**Excerpt:**

KR: If you had a video element and created an image bitmap, could it be GPU backed?
JG: Maybe in late 2020. We have no architecture for that now.
KR: For WebGL, we’ve used big union types of HTMLImageElement | VideoElement | ImageBitmap. Trying to unify around ImageBitmap. It seems that this isn’t actually super performant today. Do you all think this was a mistake? Or should we continue to try to unify around ImageBitmap?
CW: I think the ImageBitmap is appealing because it already has transfer semantics. This helps a lot when doing the zero-copy approach. For HTMLVideoElement it’s more unclear. Maybe you need a copy always.
KR: That’s fair. The WebCodec effort is aiming to get an even lower level API for video streams that could be used on other threads as well. I think it uses ImageBitmap as well and could give you YUV planes. Some customers want to do the color conversion themselves.
SY: Yes, I think this is what is most useful for the zero-copy path. Also, ImageBitmap generated from the video frame has two options for CPU/GPU backed. I think HTMLVideoElement could have a similar strategy.
CW: What do other browsers think?
DJ: We have a fair bit of work to completely implement ImageBitmap in Safari, but I think it is the right approach.
CW: Using ImageBitmap as the only interop thing for textures and the rest of the web platform?
DJ: I could go either way. Not sure about only, but it should be one of them.
CW: What do you think about the hints? And ProduceGPUTextureFromImageBitmap?
DJ: No strong opinions yet.
JG: It’s hard because this area hits on some of the harsh realities of minimizing number of copies and extra work we have to do. Conceptually it would be awesome if you could just create an ImageBitmap which referred to the underlying image. And then you could sample from it directly in WebGPU or WebGL. We have some efforts toward an extension like this for videos for WebGL. It’s promising. It’s okay because uploads are usually immutable, so reading from it works pretty well. I think ImageBitmap is supposed to be the container that doesn’t let you get at the data directly so it’s great for GPU-side resources or possible-GPU-side resources. It’s probably fine, but I think it would help if we had a stronger use case driven scenario. It’s hard to reason about what is best without centering on use cases.

**Provided material:**
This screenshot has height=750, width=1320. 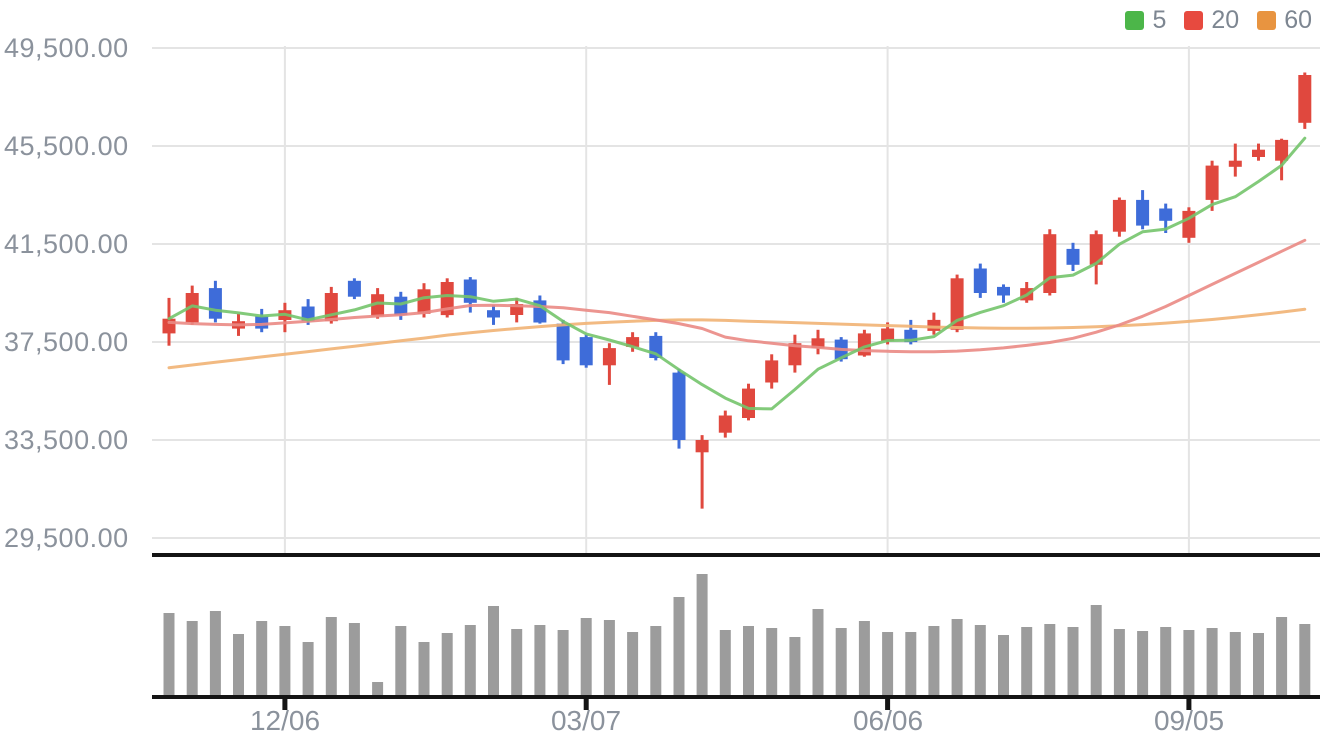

**Required tasks:**
A) Transcribe the ImageBitmap discussion word for word, from "KR: That’s fair." to "the right approach.".
B) Carry on the ImageBitmap discussion from its final line.

**List of answers:**
A)
KR: That’s fair. The WebCodec effort is aiming to get an even lower level API for video streams that could be used on other threads as well. I think it uses ImageBitmap as well and could give you YUV planes. Some customers want to do the color conversion themselves.
SY: Yes, I think this is what is most useful for the zero-copy path. Also, ImageBitmap generated from the video frame has two options for CPU/GPU backed. I think HTMLVideoElement could have a similar strategy.
CW: What do other browsers think?
DJ: We have a fair bit of work to completely implement ImageBitmap in Safari, but I think it is the right approach.

B)
CW: I think one big one is the perf of video interop.
SY: For TF.js ResNet demos, there is a camera feed, and if we use ImageBitmap from video element, we can’t get as good perf as WebGL.
JG: One of the concerns could be: is it too late by the time you’re at ImageBitmap creation? Wouldn’t you want it to be for the video decoding?
MM: That’s what I was confused about. If it’s on creating the ImageBitmap, it doesn’t completely help because you still need to decode it and then send it to a different device.
SY: .. asnyc API could hide
MM: I thought this flag would only change performance, and not behavior.
SY: Yes.
KR: having the available contexts at creation time still makes it easier for the browser to know the type of resource to produce.
KN: Arguably, the place where such optimization should go is WebCodecs. We shouldn’t necessarily make this optimization here if WebCodecs is going to make this fast.
DJ: I agree. It’s hard for us to do that anyway because the video draws into a sequence of images that are sent to the compositor. We have to copy out of that queue anyway.
KN: I believe that’s the same of our architecture and generally true if you have to deal with hardware video decoders.
CW: Think it still helps eliminate one or two copies.
KN: Yes, when you create the image bitmap you need to create an image bitmap anyway, so you want to do the correct copy at that time.
CW: Okay, how do we move forward on this topic.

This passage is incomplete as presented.